Please restate the records that follow word for word, omitting any images.

━━━━━ Provided records ━━━━━

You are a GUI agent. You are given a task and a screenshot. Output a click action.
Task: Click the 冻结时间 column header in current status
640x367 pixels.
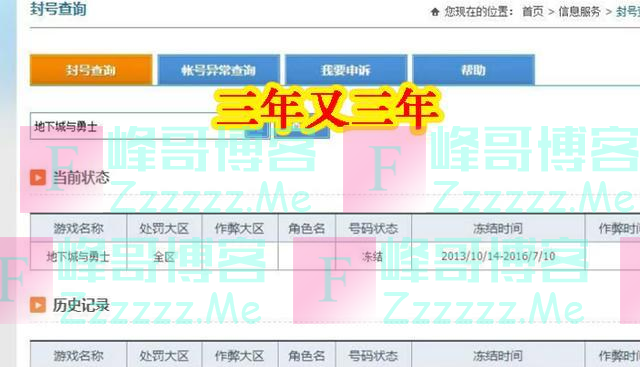click(498, 228)
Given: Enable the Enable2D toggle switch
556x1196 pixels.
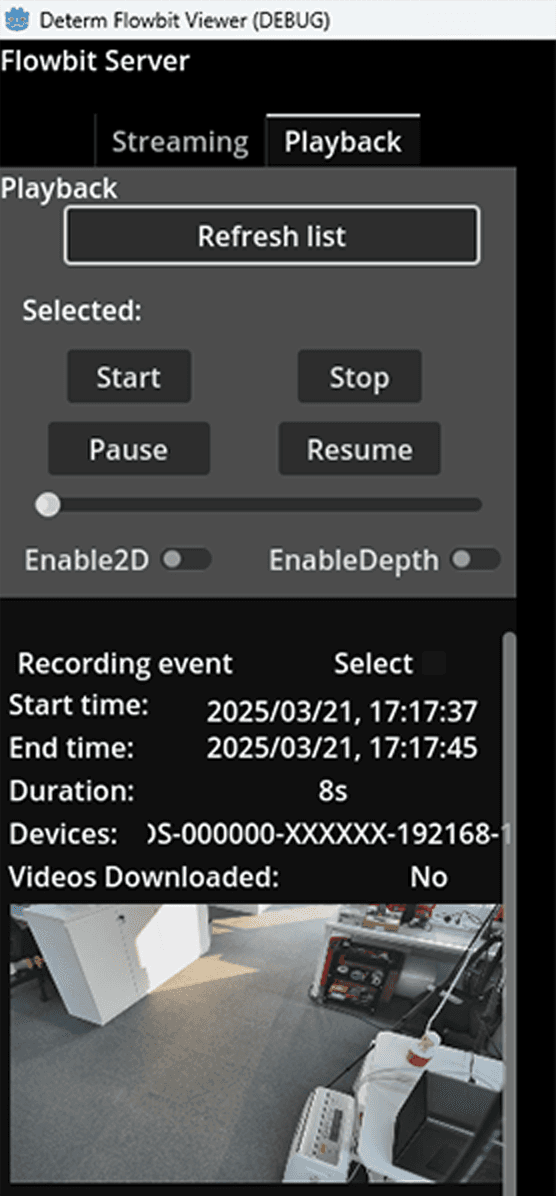Looking at the screenshot, I should [187, 560].
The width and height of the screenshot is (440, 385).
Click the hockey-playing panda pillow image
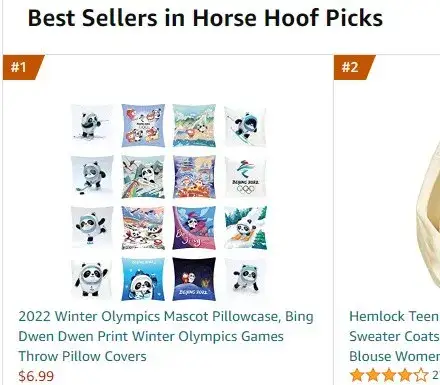click(x=92, y=177)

━━━━━

§ Solution for this task
You are a GUI agent. You are given a task and a screenshot. Output a click action.
Task: Click the 冻结时间 column header in current status
640x367 pixels.
click(498, 228)
Given: Enable the Enable2D toggle switch
556x1196 pixels.
Looking at the screenshot, I should [187, 560].
The width and height of the screenshot is (440, 385).
Click the hockey-playing panda pillow image
click(x=92, y=177)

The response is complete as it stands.